Sometimes I zone out to a song, the rhythm prodding my feet to move, fingers to tap on the wheel as I drive. But typically, I prefer a story. Because a good author has the ability to mesmerize, to mix words as a chef stirs a sauce, folding in each ingredient with precision. And the aroma entices.

So there I was, sampling a story in my car on my commute to work, tasting the sweet rhythm of artfully arranged words. And then I saw it: a familiar license plate. It was the same plate I recalled seeing in front of me yesterday, and possibly the day before. How many days had I traversed the road with that car, the one with the word “Juls” stamped on the rear plate? Suddenly, I wondered if the cars to my left and to my right were also familiar. How often had we shared the road– strangers engrossed in our individual worlds, our thoughts swirling down lists of tasks to be done?

We devour our days before they begin, swallowing each second in a single gluttonous gulp. Never tasting. Never savoring.
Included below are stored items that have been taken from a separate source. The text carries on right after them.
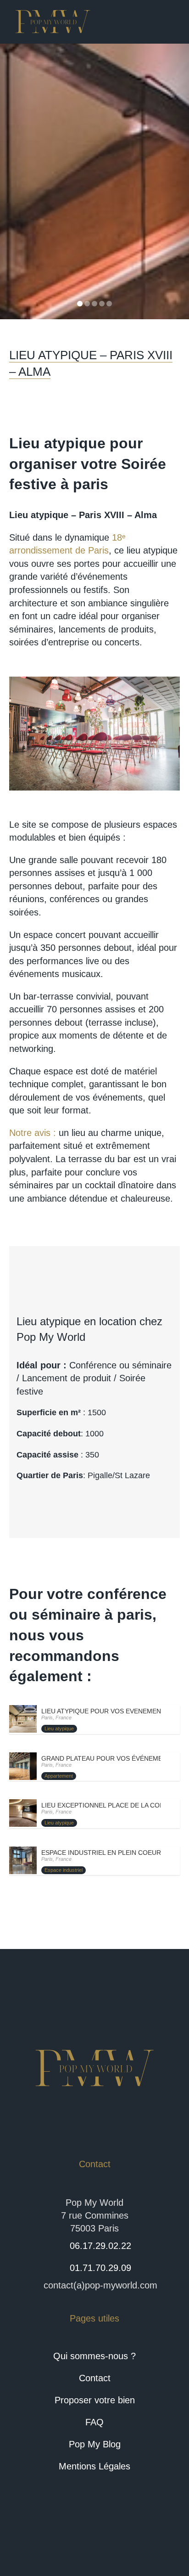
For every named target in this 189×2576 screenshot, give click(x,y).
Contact (95, 2378)
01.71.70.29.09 (100, 2268)
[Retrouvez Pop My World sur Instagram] (127, 2533)
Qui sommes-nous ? (94, 2356)
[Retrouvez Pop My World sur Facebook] (61, 2533)
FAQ (94, 2422)
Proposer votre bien (95, 2400)
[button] (14, 181)
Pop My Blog (95, 2444)
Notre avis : (32, 1133)
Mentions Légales (94, 2466)
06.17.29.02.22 (100, 2246)
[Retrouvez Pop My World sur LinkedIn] (94, 2533)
It is human to wander into rooms we’ve not yet entered physically, mentally clicking on computer programs and watching an avalanche of email messages drop. We imagine conversations, feel the flame of vexing words bringing heat into our veins. I’m good at that — becoming angry about words that never were spoken. 

We live outside of our bodies, always swimming, climbing, reaching for the future. And as we chase the tail of tomorrow, we miss the magic of this moment. We fail to see who drives beside us as the sun sprays gold in the spaces between each cloud and tree.

Sometimes there is beauty in the wandering of our thoughts. To daydream is to dance beyond gravity in a weightless world. And I am a daydreamer, an other-world inhabitant. I always have been. I suppose it is human to escape, or to yearn to be elsewhere at any given time. But in doing so, I rob my senses of the “now” experience. 

And I wonder as I wade through traffic… have we met?